NLP Techniques for Water Quality Analysis in Social Media Content
This work addresses water quality monitoring via social media for environmental or public health applications, but it is incremental as it applies existing NLP methods to a new dataset.
The paper tackled the problem of analyzing social media posts for water quality aspects like color, smell, taste, and illnesses, achieving F1-scores of 0.794, 0.717, and 0.663 using BERT, XLM-RoBERTa, and LSTM models, respectively, with no significant improvement from late fusion.

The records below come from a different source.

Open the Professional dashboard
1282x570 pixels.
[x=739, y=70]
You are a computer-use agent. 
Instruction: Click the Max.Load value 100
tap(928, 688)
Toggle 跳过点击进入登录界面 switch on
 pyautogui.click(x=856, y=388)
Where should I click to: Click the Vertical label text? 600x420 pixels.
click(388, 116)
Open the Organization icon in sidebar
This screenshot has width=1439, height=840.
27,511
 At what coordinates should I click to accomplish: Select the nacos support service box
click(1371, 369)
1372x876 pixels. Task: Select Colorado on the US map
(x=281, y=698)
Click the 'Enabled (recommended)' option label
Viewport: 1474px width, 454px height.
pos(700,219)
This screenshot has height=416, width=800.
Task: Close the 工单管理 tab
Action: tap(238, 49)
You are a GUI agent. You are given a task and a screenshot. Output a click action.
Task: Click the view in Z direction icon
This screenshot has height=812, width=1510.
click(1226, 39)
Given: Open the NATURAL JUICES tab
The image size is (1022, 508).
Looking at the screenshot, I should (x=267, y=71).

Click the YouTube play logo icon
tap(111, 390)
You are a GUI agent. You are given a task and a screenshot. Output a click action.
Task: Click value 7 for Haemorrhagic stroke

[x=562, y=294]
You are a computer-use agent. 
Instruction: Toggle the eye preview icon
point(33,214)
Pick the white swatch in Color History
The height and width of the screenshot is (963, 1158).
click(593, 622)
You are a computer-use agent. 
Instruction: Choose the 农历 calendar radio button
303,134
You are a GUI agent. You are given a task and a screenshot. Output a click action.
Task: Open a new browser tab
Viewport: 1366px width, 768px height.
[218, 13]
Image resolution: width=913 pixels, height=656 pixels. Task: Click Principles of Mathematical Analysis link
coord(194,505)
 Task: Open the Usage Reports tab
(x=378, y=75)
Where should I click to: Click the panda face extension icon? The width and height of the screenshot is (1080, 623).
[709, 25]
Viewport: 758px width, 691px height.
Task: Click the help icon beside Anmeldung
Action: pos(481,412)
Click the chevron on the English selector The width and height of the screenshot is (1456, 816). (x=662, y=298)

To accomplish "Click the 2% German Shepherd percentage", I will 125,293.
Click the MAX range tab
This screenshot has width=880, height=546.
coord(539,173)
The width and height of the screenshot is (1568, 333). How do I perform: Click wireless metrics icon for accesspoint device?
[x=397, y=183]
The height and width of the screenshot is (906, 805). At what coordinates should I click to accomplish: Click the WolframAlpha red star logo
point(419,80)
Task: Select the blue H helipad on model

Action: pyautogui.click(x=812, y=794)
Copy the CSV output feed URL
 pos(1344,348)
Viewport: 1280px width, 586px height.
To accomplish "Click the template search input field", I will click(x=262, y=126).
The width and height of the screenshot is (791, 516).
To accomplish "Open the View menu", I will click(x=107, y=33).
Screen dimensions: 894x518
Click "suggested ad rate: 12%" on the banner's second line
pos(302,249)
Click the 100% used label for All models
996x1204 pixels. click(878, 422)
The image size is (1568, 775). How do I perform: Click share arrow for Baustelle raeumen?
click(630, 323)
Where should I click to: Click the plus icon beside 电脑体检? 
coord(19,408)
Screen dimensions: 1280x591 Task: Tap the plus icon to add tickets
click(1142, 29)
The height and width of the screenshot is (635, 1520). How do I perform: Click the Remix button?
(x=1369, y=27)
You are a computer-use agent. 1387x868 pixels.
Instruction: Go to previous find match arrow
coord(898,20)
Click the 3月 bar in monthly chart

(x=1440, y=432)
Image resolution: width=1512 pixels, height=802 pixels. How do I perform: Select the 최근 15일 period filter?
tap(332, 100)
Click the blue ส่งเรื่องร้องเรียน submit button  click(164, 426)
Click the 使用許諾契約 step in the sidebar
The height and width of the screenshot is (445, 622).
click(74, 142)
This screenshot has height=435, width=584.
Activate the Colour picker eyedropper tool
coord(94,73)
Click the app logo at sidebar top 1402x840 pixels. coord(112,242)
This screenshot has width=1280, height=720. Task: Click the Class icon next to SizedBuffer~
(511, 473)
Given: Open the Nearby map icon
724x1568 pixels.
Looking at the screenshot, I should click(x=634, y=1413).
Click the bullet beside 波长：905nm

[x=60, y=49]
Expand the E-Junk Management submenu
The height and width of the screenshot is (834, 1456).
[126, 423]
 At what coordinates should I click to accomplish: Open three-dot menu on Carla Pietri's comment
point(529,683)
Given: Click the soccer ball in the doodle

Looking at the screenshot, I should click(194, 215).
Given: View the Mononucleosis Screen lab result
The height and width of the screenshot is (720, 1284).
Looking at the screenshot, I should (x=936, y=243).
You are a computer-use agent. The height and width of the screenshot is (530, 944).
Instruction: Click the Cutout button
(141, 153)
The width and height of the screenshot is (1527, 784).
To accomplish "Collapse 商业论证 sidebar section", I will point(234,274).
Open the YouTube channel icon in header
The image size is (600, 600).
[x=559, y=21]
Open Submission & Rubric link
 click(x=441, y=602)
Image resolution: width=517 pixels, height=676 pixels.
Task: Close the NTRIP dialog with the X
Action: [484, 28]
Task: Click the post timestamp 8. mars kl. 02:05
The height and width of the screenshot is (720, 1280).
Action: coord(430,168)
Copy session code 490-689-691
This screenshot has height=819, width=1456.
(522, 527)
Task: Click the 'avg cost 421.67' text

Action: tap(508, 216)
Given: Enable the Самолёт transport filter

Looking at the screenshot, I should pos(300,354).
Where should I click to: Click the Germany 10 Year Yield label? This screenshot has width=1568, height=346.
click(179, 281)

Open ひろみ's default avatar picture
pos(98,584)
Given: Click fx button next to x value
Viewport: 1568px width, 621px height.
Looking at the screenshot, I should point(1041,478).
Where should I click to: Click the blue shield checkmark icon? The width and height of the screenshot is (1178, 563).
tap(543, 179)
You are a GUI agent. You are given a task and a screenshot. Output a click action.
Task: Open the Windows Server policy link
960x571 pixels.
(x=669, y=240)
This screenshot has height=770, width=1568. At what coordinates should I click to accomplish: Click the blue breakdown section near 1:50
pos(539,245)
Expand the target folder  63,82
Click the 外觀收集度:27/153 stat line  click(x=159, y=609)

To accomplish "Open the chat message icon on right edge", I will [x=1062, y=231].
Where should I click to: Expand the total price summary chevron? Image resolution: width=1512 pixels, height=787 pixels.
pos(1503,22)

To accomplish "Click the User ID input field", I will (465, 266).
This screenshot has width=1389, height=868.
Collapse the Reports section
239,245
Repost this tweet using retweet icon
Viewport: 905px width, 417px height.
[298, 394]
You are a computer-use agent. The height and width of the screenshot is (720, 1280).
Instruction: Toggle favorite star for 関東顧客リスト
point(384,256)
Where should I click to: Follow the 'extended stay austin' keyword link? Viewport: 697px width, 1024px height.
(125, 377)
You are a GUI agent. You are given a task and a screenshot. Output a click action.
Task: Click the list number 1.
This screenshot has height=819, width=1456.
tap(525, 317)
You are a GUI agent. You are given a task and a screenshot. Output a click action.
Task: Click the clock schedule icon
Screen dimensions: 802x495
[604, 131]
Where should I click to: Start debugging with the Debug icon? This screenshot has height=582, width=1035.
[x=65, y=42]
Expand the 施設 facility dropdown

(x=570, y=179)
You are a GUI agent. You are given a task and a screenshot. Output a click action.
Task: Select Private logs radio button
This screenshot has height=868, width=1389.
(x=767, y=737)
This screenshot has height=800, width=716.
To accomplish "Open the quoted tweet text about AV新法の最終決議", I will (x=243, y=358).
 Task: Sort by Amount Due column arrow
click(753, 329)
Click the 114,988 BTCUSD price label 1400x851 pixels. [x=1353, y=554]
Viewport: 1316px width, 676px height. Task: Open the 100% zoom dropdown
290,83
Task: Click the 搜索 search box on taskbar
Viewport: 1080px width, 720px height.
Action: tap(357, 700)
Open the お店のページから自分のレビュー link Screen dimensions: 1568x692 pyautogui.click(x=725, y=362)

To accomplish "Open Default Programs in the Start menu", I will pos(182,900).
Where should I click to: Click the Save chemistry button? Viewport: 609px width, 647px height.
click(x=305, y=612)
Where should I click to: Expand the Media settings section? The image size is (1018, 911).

This paper presents our contributions to the MediaEval 2021 task namely "WaterMM: Water Quality in Social Multimedia". The task aims at analyzing social media posts relevant to water quality with particular focus on the aspects like watercolor, smell, taste, and related illnesses. To this aim, a multimodal dataset containing both textual and visual information along with meta-data is provided. Considering the quality and quantity of available content, we mainly focus on textual information by employing three different models individually and jointly in a late-fusion manner. These models include (i) Bidirectional Encoder Representations from Transformers (BERT), (ii) Robustly Optimized BERT Pre-training Approach (XLM-RoBERTa), and a (iii) custom Long short-term memory (LSTM) model obtaining an overall F1-score of 0.794, 0.717, 0.663 on the official test set, respectively. In the fusion scheme, all the models are treated equally and no significant improvement is observed in the performance over the best performing individual model.